▼▼▼

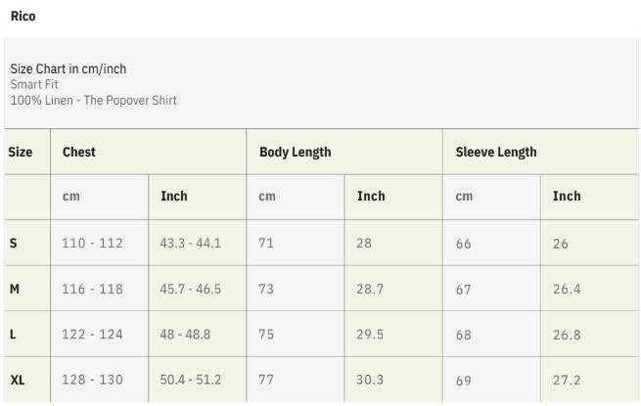The height and width of the screenshot is (406, 641).
Task: Select the S size row label
Action: point(13,243)
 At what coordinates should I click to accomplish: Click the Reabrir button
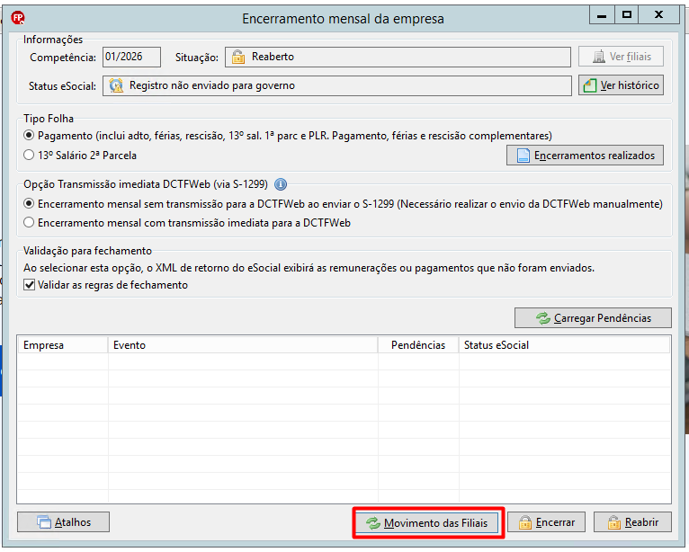(632, 522)
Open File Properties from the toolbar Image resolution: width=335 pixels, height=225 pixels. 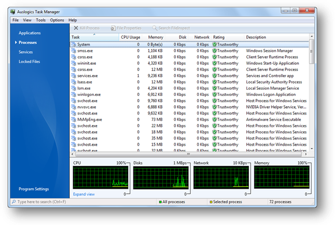[x=113, y=27]
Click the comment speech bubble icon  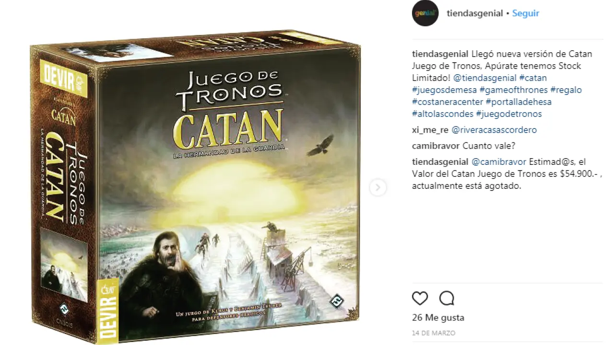coord(447,299)
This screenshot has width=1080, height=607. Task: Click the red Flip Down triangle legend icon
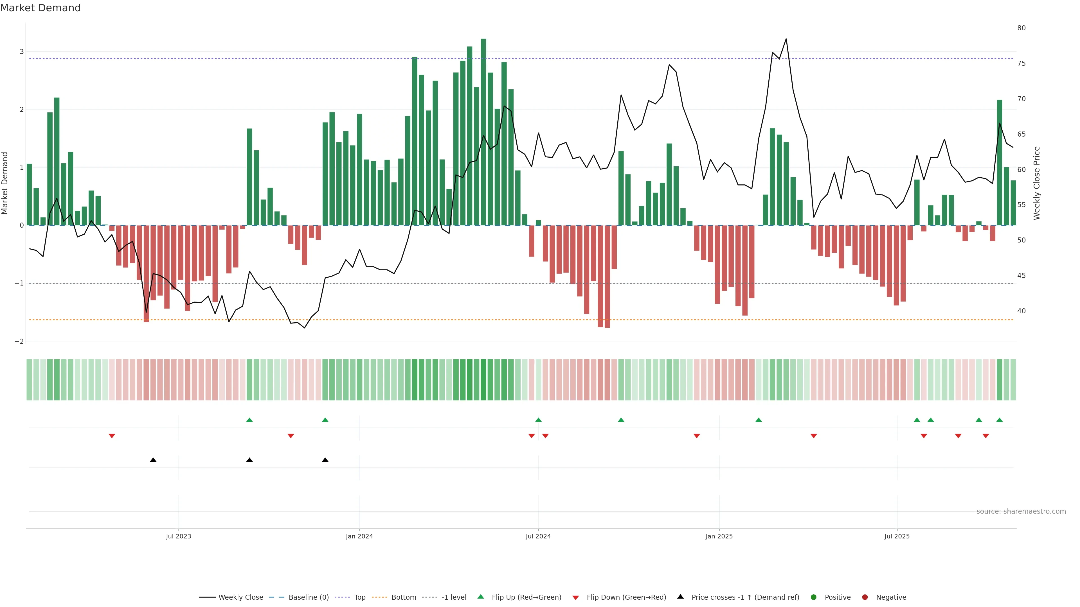pos(576,597)
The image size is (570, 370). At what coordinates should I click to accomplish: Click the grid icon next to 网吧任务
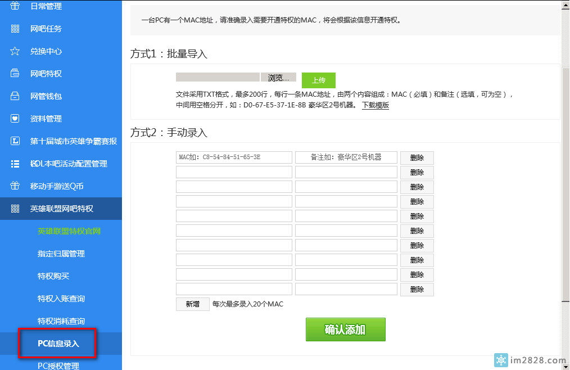pyautogui.click(x=15, y=29)
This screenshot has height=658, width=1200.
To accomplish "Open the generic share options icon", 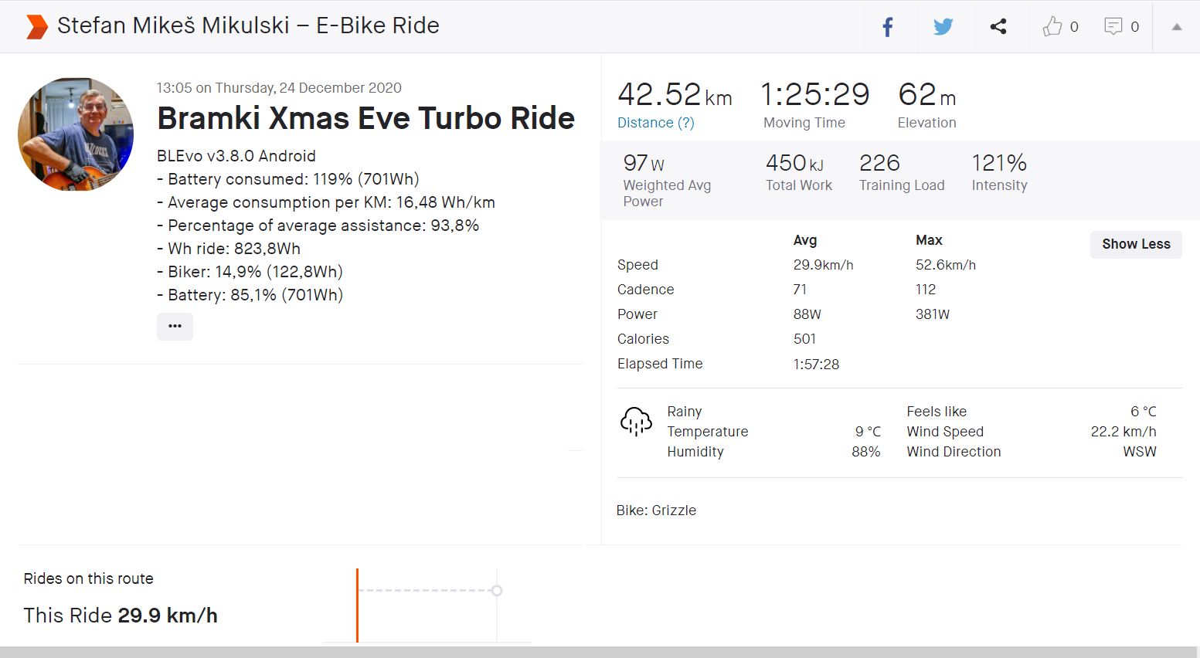I will click(x=998, y=27).
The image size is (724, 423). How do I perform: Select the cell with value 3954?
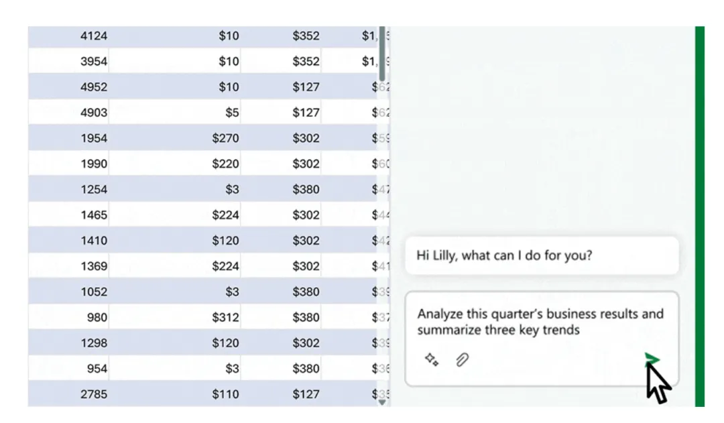pos(93,61)
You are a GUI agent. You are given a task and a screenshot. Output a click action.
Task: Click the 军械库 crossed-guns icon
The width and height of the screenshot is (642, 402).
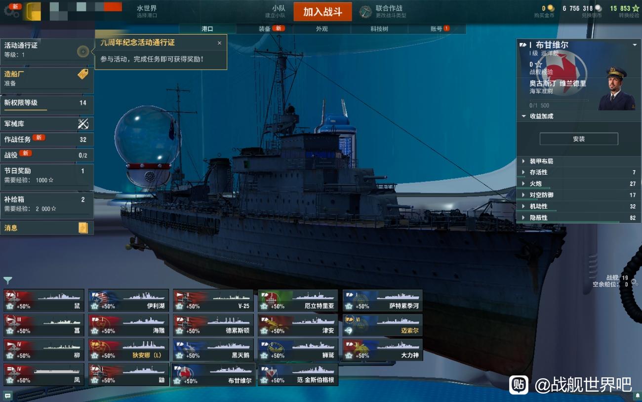pos(83,124)
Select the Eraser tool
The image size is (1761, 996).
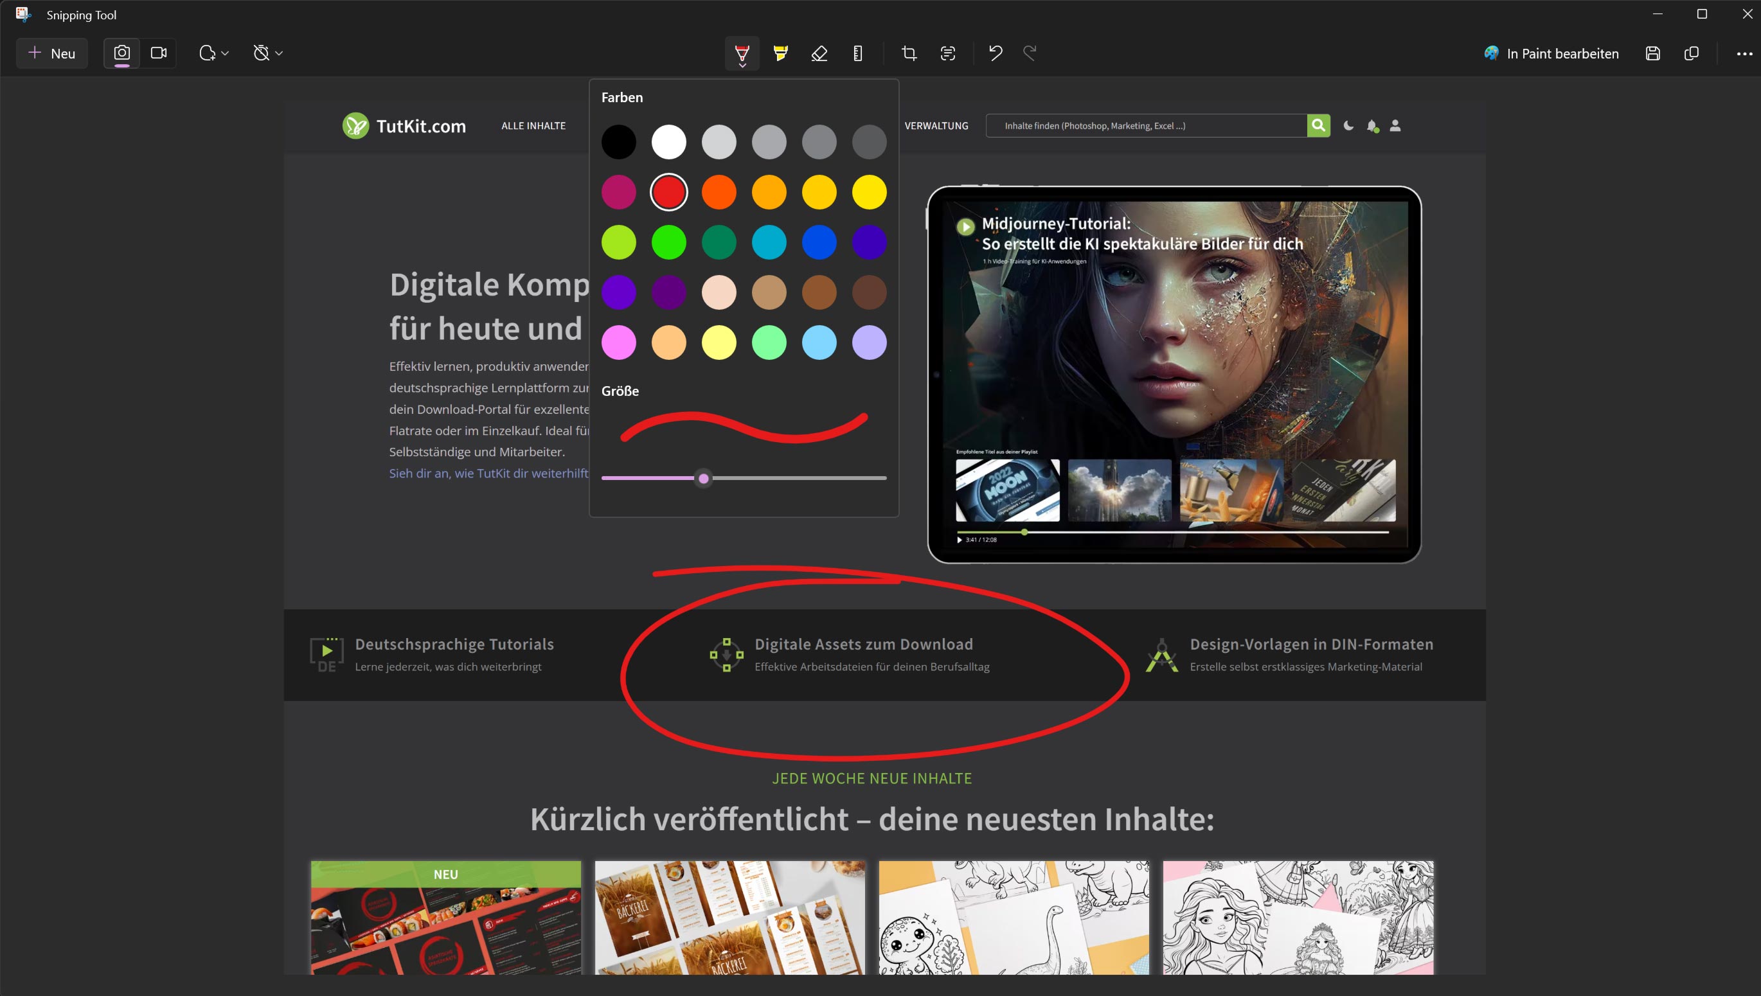coord(819,53)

▲▲▲

TASK OBJECTIVE —
Please write out the records from the line containing "The image size is (724, 423)." up to and including the last line of the records, leaving out the pictures.

ANSWER TO THE PROBLEM —
The image size is (724, 423). How do I perform: Select the cell with value 3954?
pos(93,61)
You are a GUI agent. You are given a task and a screenshot. Output a click action.
Task: Click the 军械库 crossed-guns icon
The width and height of the screenshot is (642, 402).
pos(83,124)
Select the Eraser tool
The image size is (1761, 996).
coord(819,53)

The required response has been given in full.